# Banana wine advice



## bluc (14/5/15)

Hey all new to brewing and wondering about something. I am following this reciepe http://www.ebay.com.au/gds/Banana-Wine-1-gallon-/10000000015647428/g.html Now it says to add ingredients and yeast leave for a week then transfer to a clean container and fit air lock... What would be the purpose of a fermenter change this early in the piece? Is it to filter out the particles in it (there seems to be a lot) or am I just supposed to tip it straight in? Could I run it through a coffee filter get the dregs out or would this remove the yeast also? advice appreciated cheers.


----------



## hoppy2B (14/5/15)

Buy some wine grapes when they are in season and make proper wine. Wine grapes are pretty cheap at the moment and have been for a few years due to the oversupply.


----------



## yankinoz (14/5/15)

I'm skeptical.

Let me guess, this recipe originates from the u.k., where there seems to be a subculture that throw together concoctions with raisins as a base. Grapes do make the best wine, the Brits make some decent ones from elderberries, and the kiwis used to do well with commercial kiwi fruit wines, now largely dead in the Sauvignon rush. Go there.
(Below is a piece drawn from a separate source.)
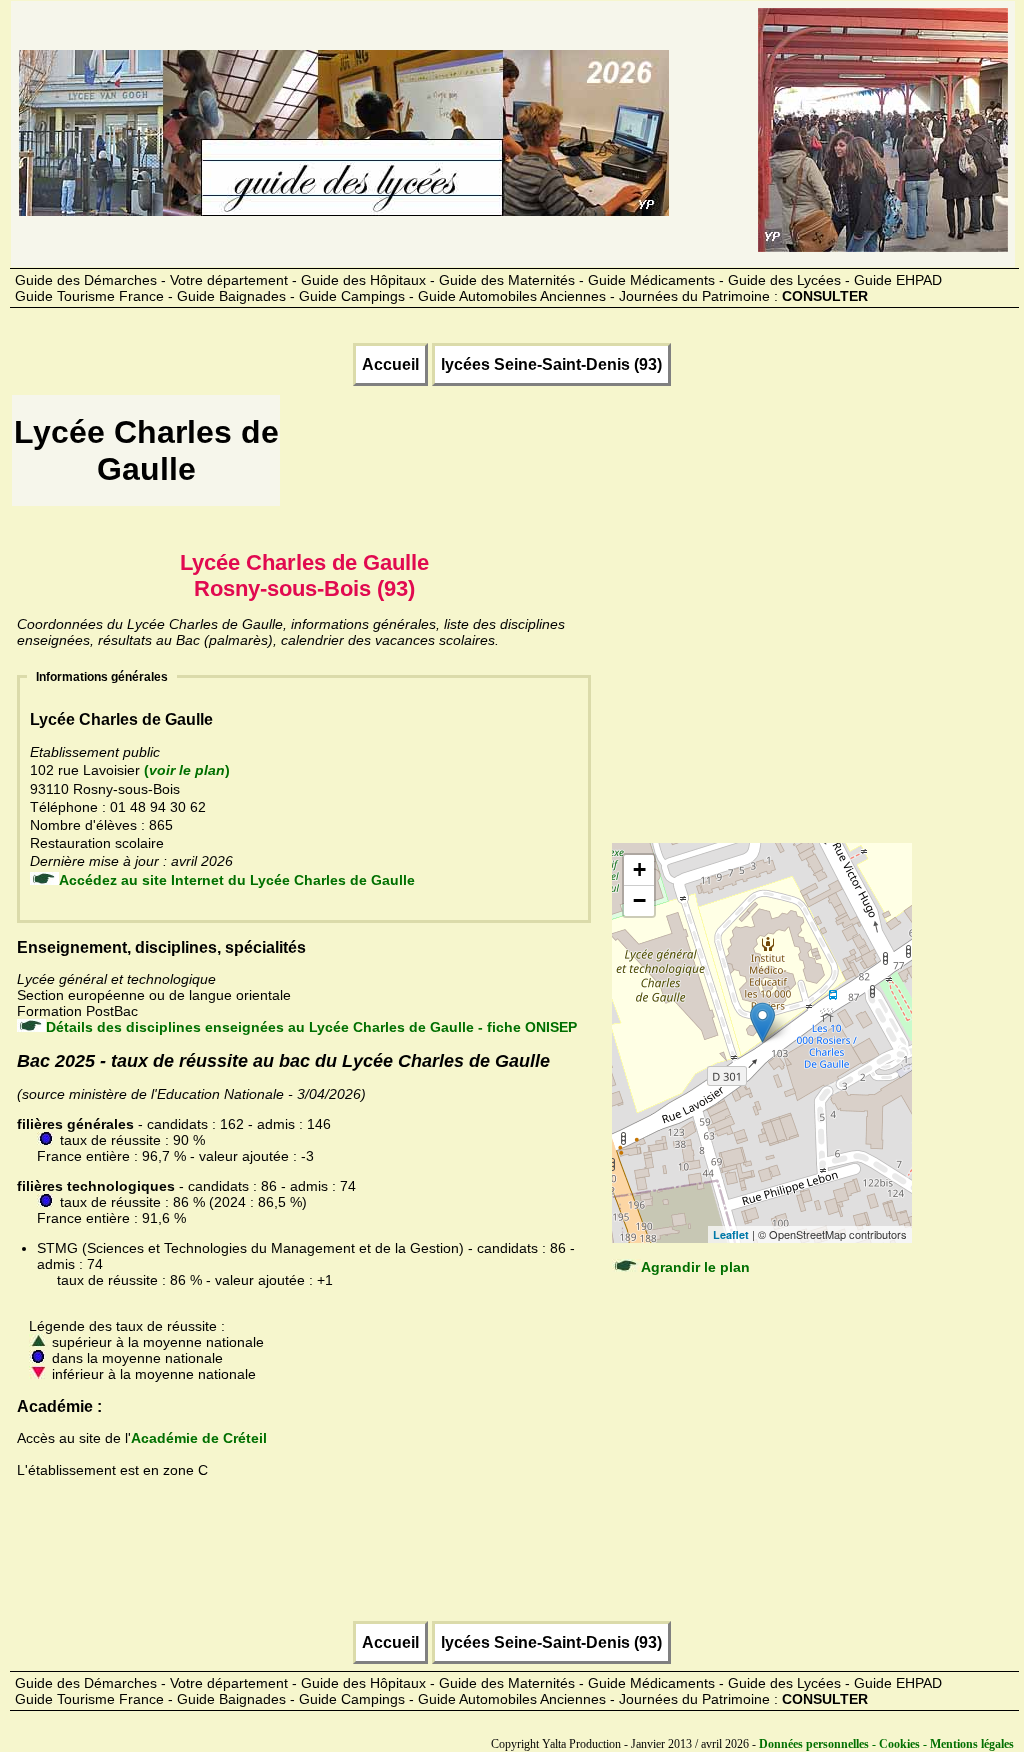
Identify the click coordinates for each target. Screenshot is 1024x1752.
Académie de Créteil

By my rough calculations the pH from your recipe is likely to be high for a wine. If you haven't started it, you might double the lemon.

My wild guess why they change the fermenter is to prevent the extraction of too much astringency. Banana skins? Aaargh.


----------



## bluc (14/5/15)

hoppy2B said:


> Buy some wine grapes when they are in season and make proper wine. Wine grapes are pretty cheap at the moment and have been for a few years due to the oversupply.


Thanks for the suggestion but not interested in making wine I can buy down at the local store...


----------



## bluc (14/5/15)

yankinoz said:


> My wild guess why they change the fermenter is to prevent the extraction of too much astringency. Banana skins? Aaargh.


Not sure what you mean by this can you elaborate?


----------



## Ducatiboy stu (14/5/15)

Wort brewed with Coopers yeast at 35*c....BAM


----------



## Vini2ton (15/5/15)

Hi bluc, have you ever tasted this stuff? If so, what's it like? Some of those country wine recipes make interesting reading. I admire your adventurous spirit and maybe spirit is what this stuff should become. Stiring everday is unnecessary, as the ferment will be going nuts anyway. Let us know how it goes. Initial ferment can go ape-shit, after a week it will have settled down alot. Racking into a closed vessel with airlock after a week probably avoids having to use a blowoff tube and other messy situations. Goodluck.


----------